● Task goal: Write a continuation of the post about preparing for the last chemo treatment, starting right after its final sentence.

● Provided passage:

--------

Preparing for the Last Go-around
The last chemo treatment is tomorrow so it will be the last of many things:
- last IV line
- last time dragging the IV around behind me
- last anti-nausea drugs
- last time rooming and living for 24 hours with a person whose very ill with cancer
- last time to smell that awful smell of hospital food
- last week of chemo-induced hangover
I'm sure that there are many more things that I will be able to add to this list. I am so thankful to soon be able to look back on this whole experience. It will be over. Done. Finito.
I wonder how I'll look back on this whole time? Will I have gleaned some shiny nugget of wisdom that I haven't been illuminated with yet? Will I have blocked it all out?

--------

[Stored records]
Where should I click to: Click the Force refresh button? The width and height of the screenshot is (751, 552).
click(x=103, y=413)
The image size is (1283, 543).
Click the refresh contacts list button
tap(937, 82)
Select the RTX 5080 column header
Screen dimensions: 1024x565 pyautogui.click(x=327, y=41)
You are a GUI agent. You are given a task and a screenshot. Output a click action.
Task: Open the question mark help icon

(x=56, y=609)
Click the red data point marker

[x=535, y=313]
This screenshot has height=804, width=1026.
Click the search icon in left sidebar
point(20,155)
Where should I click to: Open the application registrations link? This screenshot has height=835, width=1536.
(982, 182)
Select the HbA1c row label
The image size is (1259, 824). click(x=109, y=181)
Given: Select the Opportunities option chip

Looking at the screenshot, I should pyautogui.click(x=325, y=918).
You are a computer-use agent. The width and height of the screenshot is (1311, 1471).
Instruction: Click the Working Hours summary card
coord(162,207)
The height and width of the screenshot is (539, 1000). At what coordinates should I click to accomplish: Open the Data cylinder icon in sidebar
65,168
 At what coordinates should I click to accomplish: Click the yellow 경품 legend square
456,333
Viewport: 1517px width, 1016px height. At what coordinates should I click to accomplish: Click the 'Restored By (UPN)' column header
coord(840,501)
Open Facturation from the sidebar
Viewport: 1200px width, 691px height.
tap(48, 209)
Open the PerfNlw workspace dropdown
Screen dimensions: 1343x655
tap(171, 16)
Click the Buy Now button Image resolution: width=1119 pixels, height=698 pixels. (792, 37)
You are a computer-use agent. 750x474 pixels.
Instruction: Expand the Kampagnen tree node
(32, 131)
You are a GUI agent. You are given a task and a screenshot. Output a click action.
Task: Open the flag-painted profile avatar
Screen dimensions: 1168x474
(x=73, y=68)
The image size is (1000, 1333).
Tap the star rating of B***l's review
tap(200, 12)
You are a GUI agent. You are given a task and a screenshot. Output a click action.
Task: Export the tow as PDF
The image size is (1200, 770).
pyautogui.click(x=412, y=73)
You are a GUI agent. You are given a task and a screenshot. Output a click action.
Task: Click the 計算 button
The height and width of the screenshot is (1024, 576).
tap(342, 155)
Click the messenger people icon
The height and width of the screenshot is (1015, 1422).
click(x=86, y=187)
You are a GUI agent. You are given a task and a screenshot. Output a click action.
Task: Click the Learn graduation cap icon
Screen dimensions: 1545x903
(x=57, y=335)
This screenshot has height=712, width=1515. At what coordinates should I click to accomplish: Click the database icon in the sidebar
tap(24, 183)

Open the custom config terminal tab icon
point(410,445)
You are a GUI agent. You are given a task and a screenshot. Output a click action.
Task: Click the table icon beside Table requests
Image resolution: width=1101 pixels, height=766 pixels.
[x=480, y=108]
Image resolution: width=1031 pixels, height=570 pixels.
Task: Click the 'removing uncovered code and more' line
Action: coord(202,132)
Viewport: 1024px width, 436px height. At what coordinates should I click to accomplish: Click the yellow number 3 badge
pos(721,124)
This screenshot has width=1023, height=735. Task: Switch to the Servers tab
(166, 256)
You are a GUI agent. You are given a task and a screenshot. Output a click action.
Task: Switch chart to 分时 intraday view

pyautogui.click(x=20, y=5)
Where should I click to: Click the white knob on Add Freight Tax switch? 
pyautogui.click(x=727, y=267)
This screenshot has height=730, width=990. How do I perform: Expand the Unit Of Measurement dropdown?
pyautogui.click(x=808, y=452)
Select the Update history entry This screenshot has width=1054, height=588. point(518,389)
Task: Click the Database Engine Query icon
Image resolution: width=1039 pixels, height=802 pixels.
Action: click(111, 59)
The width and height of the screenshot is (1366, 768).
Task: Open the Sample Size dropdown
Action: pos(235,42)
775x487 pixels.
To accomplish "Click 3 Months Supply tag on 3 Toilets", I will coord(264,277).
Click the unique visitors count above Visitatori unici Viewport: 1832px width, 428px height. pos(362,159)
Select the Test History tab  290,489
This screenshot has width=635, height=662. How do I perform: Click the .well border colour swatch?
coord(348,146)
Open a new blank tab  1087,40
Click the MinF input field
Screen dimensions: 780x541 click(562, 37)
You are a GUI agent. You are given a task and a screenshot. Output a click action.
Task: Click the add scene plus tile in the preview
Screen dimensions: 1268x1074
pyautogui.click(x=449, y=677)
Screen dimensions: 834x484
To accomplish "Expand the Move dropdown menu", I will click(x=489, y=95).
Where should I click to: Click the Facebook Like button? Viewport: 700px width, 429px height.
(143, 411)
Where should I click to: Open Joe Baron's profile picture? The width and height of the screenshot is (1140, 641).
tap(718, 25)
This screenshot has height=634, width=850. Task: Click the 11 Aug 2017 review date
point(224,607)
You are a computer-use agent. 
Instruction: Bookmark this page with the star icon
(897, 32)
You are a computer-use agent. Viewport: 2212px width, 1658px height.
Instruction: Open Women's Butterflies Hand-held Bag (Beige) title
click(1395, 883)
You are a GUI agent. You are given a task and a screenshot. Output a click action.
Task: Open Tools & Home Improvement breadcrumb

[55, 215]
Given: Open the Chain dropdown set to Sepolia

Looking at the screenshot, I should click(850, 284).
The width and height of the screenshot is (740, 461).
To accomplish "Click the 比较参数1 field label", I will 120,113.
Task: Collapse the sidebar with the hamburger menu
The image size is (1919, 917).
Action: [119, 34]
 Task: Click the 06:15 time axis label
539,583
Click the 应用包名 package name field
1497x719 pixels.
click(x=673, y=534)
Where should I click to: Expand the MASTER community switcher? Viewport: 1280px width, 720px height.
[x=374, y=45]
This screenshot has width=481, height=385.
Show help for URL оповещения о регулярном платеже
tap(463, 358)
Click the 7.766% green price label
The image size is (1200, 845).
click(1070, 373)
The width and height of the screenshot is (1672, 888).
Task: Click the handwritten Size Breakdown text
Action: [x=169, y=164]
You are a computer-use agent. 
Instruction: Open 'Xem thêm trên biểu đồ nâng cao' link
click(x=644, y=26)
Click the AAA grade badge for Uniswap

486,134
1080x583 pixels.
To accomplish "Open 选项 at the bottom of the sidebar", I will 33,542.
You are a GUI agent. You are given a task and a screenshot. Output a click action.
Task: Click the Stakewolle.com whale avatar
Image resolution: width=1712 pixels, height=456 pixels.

--------

● Solved problem:
We're looking at yet another apartment today. I'm trying not to get too attached. Like every place we've seen, there are pros and cons. I feel sad about leaving the neighborhood that we're in. It's time though. And as M and I keep saying, we can always move somewhere else after that. We're not stuck there if we don't like it. I used to be so at ease with moving because I was doing it every year for quite awhile. Now it feels like a huge effort but I know that most of it is in my mind.
I've been wondering if I should start a new blog to mark the end of this time...the 'going through chemo time'. Maybe it's good though to have a space devoted to checking in with where I'm at with the greiving and the processing of this whole experience. Soon I will start work again and be consumed with it and it might be nice to have a place to revisit how I'm feeling.